ACCORDINGLY, THE BOARD OF DIRECTORS OF THE COMPANY RECOMMENDS that you VOTE
AGAINST ITEM 4.

ITEM 5: SHAREHOLDER PROPOSAL REGARDING THE CERES PRINCIPLES
- --------------------------------------------------------------------------------

Item 5 is a proposal submitted by The General Board of Pension and Health
Benefits of the United Methodist Church, 1201 Davis Street, Evanston, IL,
60201-4118. The proponent has indicated to the Company that as of October 5,
1998 it owned 70,534 common shares.

SHAREHOLDER PROPOSAL

Whereas: All leaders of industry in the United States now acknowledge their
obligation to pursue superior environmental performance and to disclose
information about that performance to their investors and other stakeholders.

The integrity, utility and comparability of environmental disclosure depends on
the creation of environmental reports that employ a common format, use credible
metrics, and follow a set of a generally accepted environmental disclosure
standards.

The Coalition for Environmentally Responsible Economies (CERES), a ten year old
partnership among some of the largest investors, environmental groups, and
corporations in the country, has established what we believe is the most
thorough and well-respected environmental disclosure form in the United States.

CERES has also gathered leading international organizations, including the
United Nations Environment Programme, into a collaborative Global Reporting
Initiative to guide and accelerate the worldwide trend toward standardized
environmental reporting.

The CERES Principles and the CERES Report have already been adopted by leading
firms in highly diverse industries such as Bank America, Baxter International,
Bethlehem Steel, Coca-Cola, General Motors, Interface, ITT Industries,
Pennsylvania Power and Light, Polaroid, and Sun Company.

We believe endorsing the CERES Principles commits a company to the prudent
oversight of its financial and physical resources through: 1) protection of the
biosphere; 2) sustainable use of natural resources; 3) waste reduction; 4)
energy conservation; 5) risk reduction; 6) safe products/services; 7)
environmental restoration; 8) informing the public; 9) management commitment;
10) audits and reports. (The full text of the CERES Principles and accompanying
CERES Report form are obtainable from CERES, 11 Arlington Street, Boston
Massachusetts 02116, (617) 247-0700 or at www.ceres.org).

Resolved: Shareholders request that the company endorse the CERES Principles as
a reasonable and beneficial component of their corporate commitment to be
publicly accountable for environmental performance.

SHAREHOLDER'S SUPPORTING STATEMENT

Recent studies show that the integration of environmental commitment into
business operations provide competitive advantage and improve long-term
financial performance for companies.

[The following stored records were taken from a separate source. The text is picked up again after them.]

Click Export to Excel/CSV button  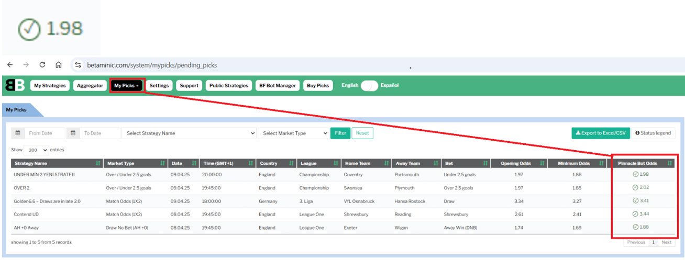[600, 133]
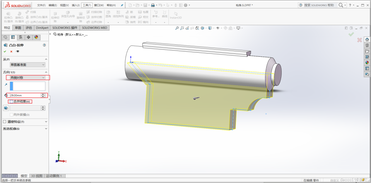Open the 两侧对称 end condition dropdown
The width and height of the screenshot is (371, 183).
click(28, 78)
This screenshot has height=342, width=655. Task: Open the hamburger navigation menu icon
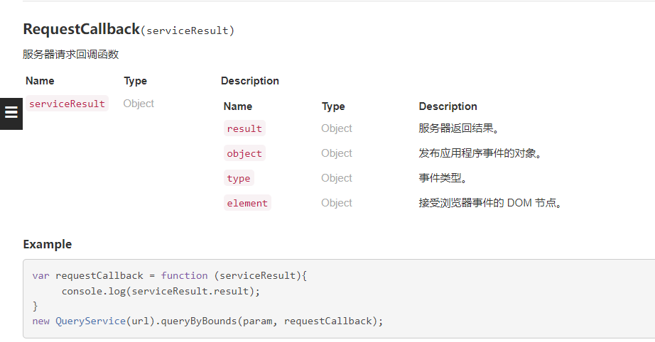pyautogui.click(x=11, y=114)
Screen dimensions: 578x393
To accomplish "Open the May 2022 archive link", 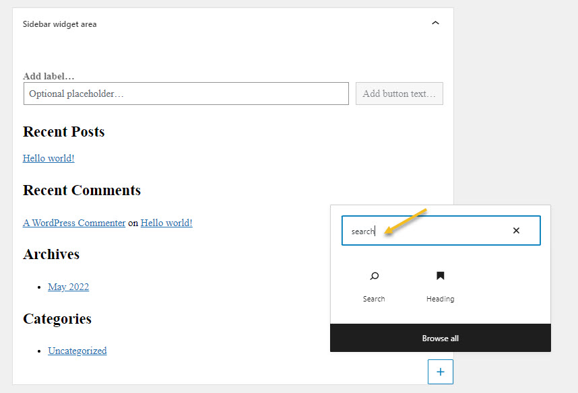I will click(x=68, y=287).
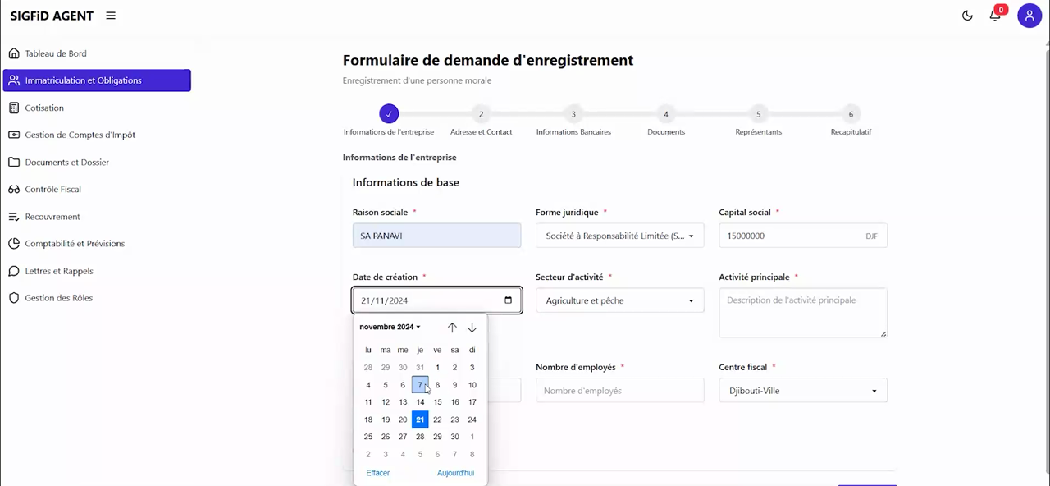Click the calendar icon in date field
Screen dimensions: 1050x486
click(508, 300)
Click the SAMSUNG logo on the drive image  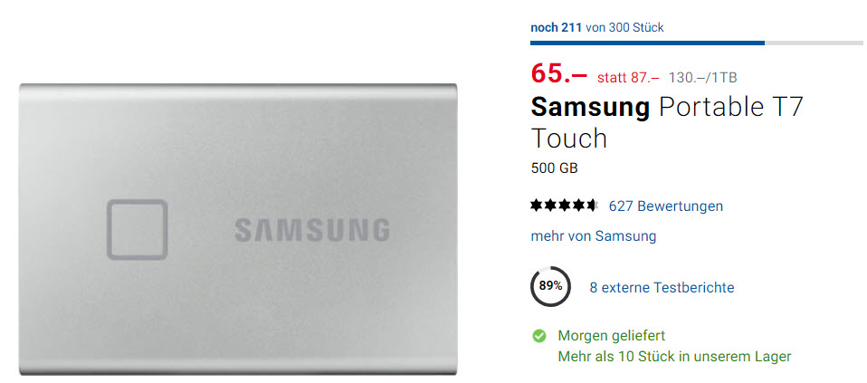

In addition, the depth of a firm's
environmental commitment and the quality with which it manages its environmental
performance provide us with indicators of the foresight of its management.

Given investors' needs for credible information about a firm's environmental
performance, and given the large number of companies that have already endorsed
the CERES Principles and adopted its report format, endorsement of the CERES
Principles is a reasonable, widely accepted step for any company wishing to
demonstrate its seriousness about superior environmental performance.

The goal of the CERES Principles is continuous improvement in corporate
environmental per-


                                                                              27
<PAGE>   31
formance, coupled with public accountability. One cannot measure improvement
without having data over time. Standardizing that data enables investors to
assess environmental progress within and across industries. By endorsing the
CERES Principles, a company agrees to a single consistent standard for
environmental reporting. An endorsing company works with CERES and other
endorsing companies in setting that reporting standard.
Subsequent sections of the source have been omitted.